Lipopolysaccharide-induced p38α signaling in the regulation of macrophage phagocytosing E. coli

• Main Authors: Wei-Ting Wang, 王薇婷
• Other Authors: Hsien-Yeh Hsu
• Format: Others
• Language: en_US
• Published: 2005
• Online Access: http://ndltd.ncl.edu.tw/handle/16976711496643553983

碩士 === 國立陽明大學 === 醫學生物技術研究所 === 93 === Our previous results demonstrated that LPS-induced pro-inflammatory cytokine proIL-1 production is p38 phosphorylation-dependent from murine macrophage J774A.1 cells. In addition, LPS stimulates cells to produce ROS within 15 min (Hsu, H. Y., and Wen, M. H. (2002) J. Biol.Chem. 277, 22131–22139). Our data reported that there is only one member of p38MAPK family, p38α, in J774A.1 cells. To examine further the role of p38α in LPS-induced signal transduction in the regulation of phagocytosis of E. coli-FITC, we utilized p38α dominant-negative plasmid (DN-p38α) transfected J774A.1 and SB203580, a pharmacological antagonist of p38. We demonstrated that LPS-induced NADPH oxidase activity and ROS within 30 min, which involved p38α phosphorylation. Interestingly, p38α phosphorylation is needed to regulate one of key component of NADPH oxidase; Rac activity; but p38α activation does not regulate the translocation of cytosolic protein; p47phox, p67 phox. On the other hand, p38α phosphorylation participates in protein expression of macrophage scavenger receptor (MSR), internalization of E.coli-FITC, phagolysosome fusion and the ability of macrophages phagocytosing E. coli-FITC. Our results indicate that LPS-induced p38α phosphorylation involve NADPH oxidase assembly and accelerate phagocytosis ability.
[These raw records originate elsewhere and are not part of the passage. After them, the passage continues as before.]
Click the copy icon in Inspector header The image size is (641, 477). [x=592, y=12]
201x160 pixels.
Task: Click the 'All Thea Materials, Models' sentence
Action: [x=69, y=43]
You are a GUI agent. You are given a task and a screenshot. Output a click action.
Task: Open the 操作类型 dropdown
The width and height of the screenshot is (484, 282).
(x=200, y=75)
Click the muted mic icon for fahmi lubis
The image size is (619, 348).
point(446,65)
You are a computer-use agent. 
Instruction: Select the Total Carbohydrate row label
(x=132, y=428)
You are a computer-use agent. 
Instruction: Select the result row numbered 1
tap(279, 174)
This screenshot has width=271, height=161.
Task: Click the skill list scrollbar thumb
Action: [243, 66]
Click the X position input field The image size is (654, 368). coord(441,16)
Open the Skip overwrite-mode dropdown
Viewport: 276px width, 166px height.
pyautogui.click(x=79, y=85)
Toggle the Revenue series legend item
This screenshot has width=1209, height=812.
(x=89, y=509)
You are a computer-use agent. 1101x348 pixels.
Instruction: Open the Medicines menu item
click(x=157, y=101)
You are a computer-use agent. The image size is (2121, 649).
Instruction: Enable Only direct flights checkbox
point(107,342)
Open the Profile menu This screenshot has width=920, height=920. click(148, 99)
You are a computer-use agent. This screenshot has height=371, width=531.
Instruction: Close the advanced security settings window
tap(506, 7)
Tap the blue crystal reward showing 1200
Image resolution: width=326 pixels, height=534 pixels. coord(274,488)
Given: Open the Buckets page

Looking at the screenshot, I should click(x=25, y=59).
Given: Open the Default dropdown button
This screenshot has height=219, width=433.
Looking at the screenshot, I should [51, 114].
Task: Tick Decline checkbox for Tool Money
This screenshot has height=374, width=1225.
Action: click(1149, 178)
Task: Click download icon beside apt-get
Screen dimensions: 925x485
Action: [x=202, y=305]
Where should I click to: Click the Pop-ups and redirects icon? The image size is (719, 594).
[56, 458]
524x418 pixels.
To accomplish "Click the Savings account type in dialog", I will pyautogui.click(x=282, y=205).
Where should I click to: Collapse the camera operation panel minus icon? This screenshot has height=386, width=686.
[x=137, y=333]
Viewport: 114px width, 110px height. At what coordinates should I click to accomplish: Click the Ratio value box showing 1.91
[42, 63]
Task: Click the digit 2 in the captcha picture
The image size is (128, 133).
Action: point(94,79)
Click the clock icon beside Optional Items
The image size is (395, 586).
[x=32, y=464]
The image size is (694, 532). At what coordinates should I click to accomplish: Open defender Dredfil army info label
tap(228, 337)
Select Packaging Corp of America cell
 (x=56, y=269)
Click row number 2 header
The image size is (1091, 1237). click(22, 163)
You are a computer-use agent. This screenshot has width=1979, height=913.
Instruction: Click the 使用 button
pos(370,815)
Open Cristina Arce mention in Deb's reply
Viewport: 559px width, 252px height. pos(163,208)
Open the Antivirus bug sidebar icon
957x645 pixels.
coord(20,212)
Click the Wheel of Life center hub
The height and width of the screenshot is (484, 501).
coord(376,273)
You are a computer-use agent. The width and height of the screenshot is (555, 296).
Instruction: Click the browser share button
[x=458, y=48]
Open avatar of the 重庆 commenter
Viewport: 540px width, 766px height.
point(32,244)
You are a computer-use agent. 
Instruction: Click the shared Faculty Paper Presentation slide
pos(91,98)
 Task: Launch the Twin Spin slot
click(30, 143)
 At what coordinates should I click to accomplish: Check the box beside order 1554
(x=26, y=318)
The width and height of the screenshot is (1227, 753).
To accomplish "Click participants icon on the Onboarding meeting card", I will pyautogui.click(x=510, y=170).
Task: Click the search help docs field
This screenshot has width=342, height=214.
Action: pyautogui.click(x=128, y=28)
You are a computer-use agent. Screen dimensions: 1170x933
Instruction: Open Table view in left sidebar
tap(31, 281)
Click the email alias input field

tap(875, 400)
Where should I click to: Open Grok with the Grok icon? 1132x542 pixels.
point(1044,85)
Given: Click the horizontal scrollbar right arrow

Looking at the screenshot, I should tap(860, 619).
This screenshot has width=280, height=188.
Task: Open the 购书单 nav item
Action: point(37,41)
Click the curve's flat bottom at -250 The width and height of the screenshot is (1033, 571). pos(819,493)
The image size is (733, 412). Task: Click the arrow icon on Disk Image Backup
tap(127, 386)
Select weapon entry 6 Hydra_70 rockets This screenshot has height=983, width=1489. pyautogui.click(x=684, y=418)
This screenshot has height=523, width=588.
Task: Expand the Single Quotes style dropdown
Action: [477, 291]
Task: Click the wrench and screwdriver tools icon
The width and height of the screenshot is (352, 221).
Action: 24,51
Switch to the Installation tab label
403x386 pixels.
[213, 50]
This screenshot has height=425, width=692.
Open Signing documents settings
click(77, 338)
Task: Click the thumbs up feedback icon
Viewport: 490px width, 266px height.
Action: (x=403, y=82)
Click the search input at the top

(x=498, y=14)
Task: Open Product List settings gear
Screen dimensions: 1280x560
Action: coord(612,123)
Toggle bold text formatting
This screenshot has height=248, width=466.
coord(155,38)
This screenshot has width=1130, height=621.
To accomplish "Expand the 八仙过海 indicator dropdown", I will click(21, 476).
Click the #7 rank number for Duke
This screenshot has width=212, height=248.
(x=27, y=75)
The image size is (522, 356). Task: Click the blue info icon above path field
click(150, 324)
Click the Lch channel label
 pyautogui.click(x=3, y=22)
Our current findings should provide a model that LPS, the component of gram-negative bacteria, induces the signaling of phagocytosis, improves the expression of MSR, enhances the ability of phagocytosis, and promotes phagosome and lysosome fusion is p38α activation dependent in murine macrophage-like J774A.1 cells.